Once you start eating foods such as nuts or candy, their taste or texture can feel almost addicting.
When a taste trigger hooks you into continuous eating, you can usually stop it instantly by the simple act of brushing your teeth.
Regardless of which foods you’ve been eating, brushing your teeth completely changes the flavors in your mouth.
Once you eliminate those food sensations, you can usually prevent the taste trigger from tempting you again.
Also, create a “fire escape plan” that will work anytime you feel overly tempted by food. Learn ways to say no when friends, family, or co-workers push you to eat.
Recognize times when you feel weak and you’re about to lose the battle against a food trigger. When this happens, get away from all food—take a walk, go home, leave the room, even go to bed if necessary.
Today’s assignment (my answers are in blue)
1. Write down a list of the most common situations, foods, or emotions that often trigger you to eat. Create an instant tool for managing each of them.
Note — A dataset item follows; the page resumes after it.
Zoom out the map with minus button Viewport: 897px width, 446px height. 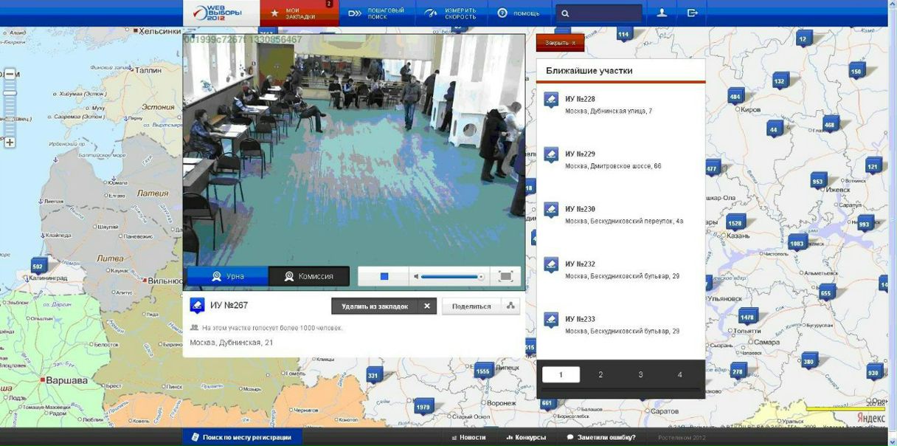10,75
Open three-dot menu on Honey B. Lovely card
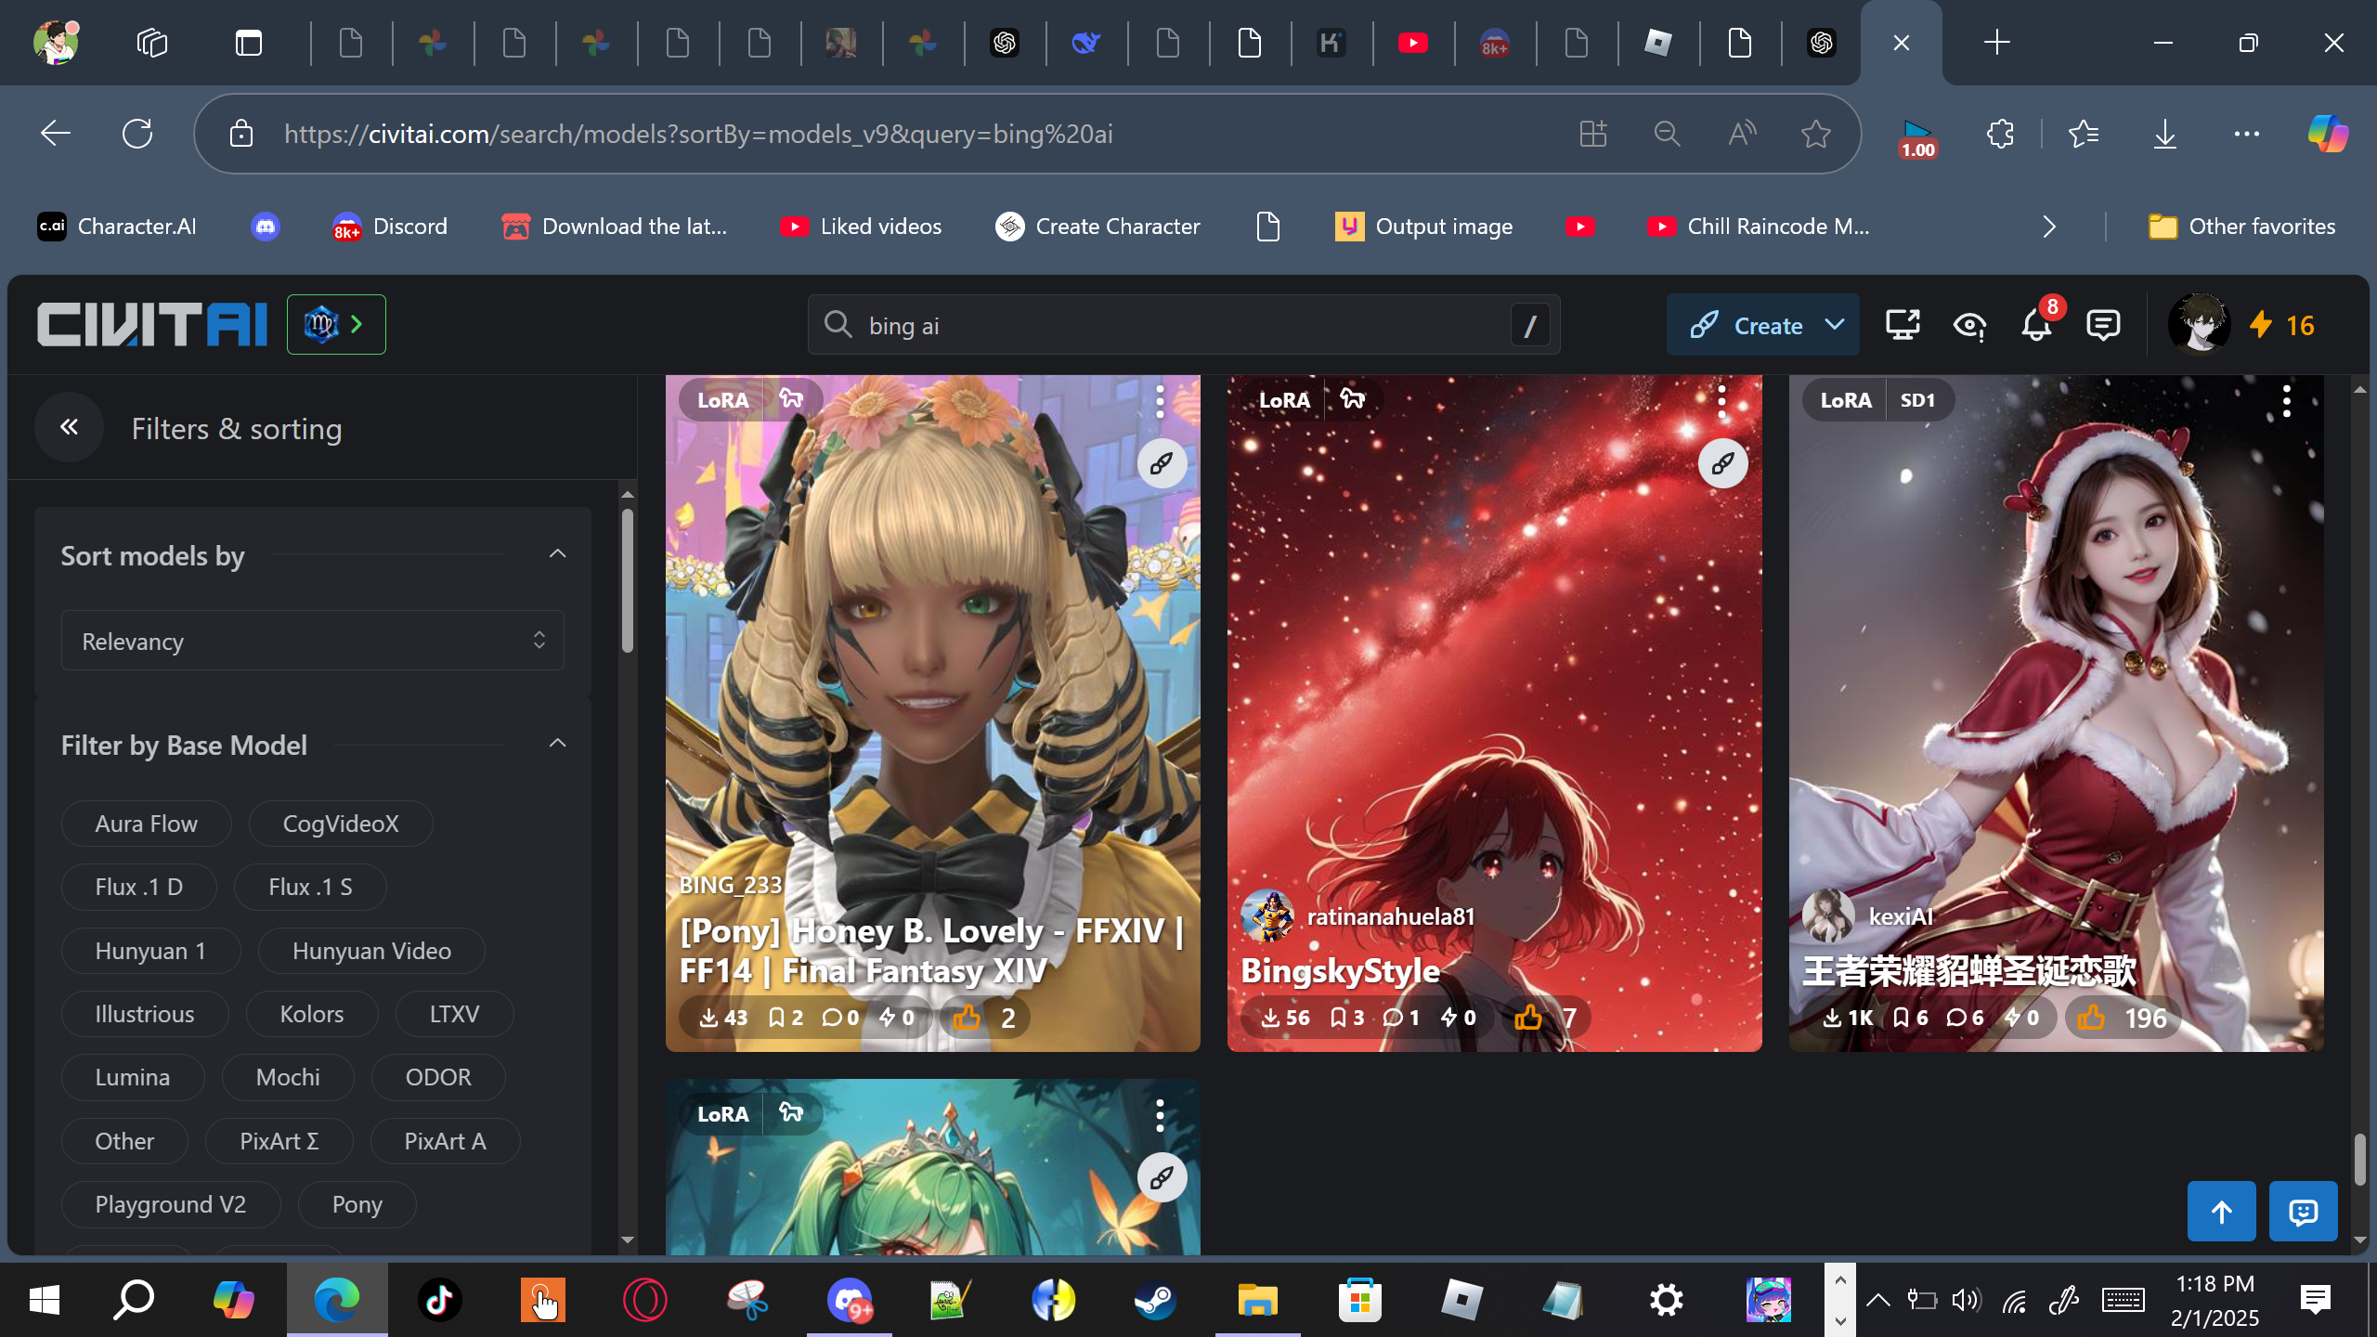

When I’m with a group (such as Book club) where I keep going back to the food. My plan is to drink more water to avoid getting started with snacking.
Another one is ordering dessert at restaurants, especially when I’m on vacation. To manage this, at the start of the meal, I’ll ask my husband if we could skip dessert. Then I’ll ask him to help me not ignore the decision we made together.
2. Identify triggers that are hardest for you to resist. Perhaps you get hooked by movie popcorn or TV ads. Maybe it’s your mother’s baking or goodies in the break room at work. Describe these here.
Cookies, ice cream, desserts. Also visits to my family where I eat to feel connected to them.
3. Make a “fire escape plan” for each of your most common triggers. Write this in the space below.
Drink more water, brush my teeth, carry mints to stop the taste of food triggers.